Rear Window (1954)
8/10
I'm not much on rear window ethics
25 January 2016
Warning: Spoilers
Jimmy Stewart plays Jeff, a commitment-phobic photo journalist who spends his time observing his neighbours from the rear window of his apartment, while he recuperates from a broken leg.

He has a glamorous socialite girlfriend, Lisa (Grace Kelly), who wants to marry him but he feels they are too different to be compatible. While he is confined to a wheelchair and unable to escape on assignments, he is forced to evaluate their relationship and considers breaking up with her but Stella, his physical therapist tells him he's being foolish.

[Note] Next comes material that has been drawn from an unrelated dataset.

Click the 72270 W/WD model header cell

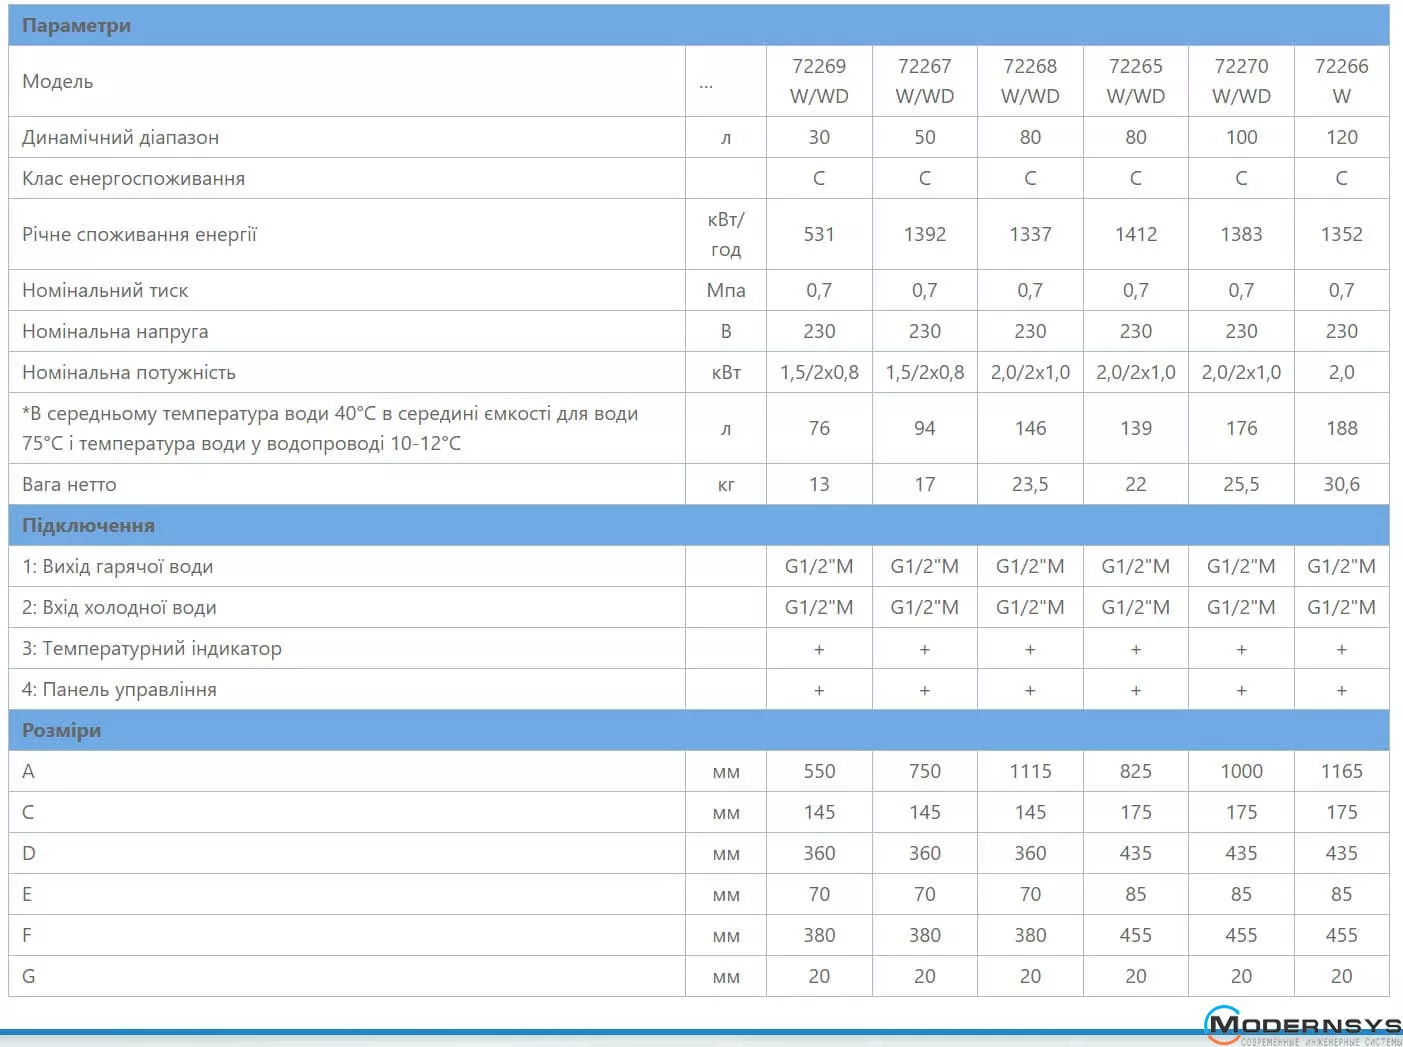[1241, 81]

One night while dozing in front of the window, he hears a scream from outside. The following morning the wife of one his neighbours, Mr. Thorwald has mysteriously vanished and after observing more closely, Jeff becomes convinced that he has murdered her.

He confides his suspicions to Lisa and Stella, who don't believe him at first, but soon they too are drawn in and try to help Jeff solve the mystery behind Mrs. Thorwald's disappearance.

The movie was shot entirely from inside Jeff's apartment, giving the movie an intimate, voyeuristic feel (a conscious artistic choice from Hitchcock), which I love.

There is plenty of the usual mystery and suspense that you'd expect from a Hitchcock movie, but by far my most favourite aspect of the movie is the evolution of Grace Kelly's character, Lisa. At the beginning of the movie Jeff is reluctant to commit to her because he considers her too prissy and feminine, instead preferring a woman who is pluckier and with a sense of adventure, like himself. But she proves him wrong when she goes to extreme and dangerous lengths to help him prove Thorwald's guilt and shows that she's more than just the pretty face he considered her to be.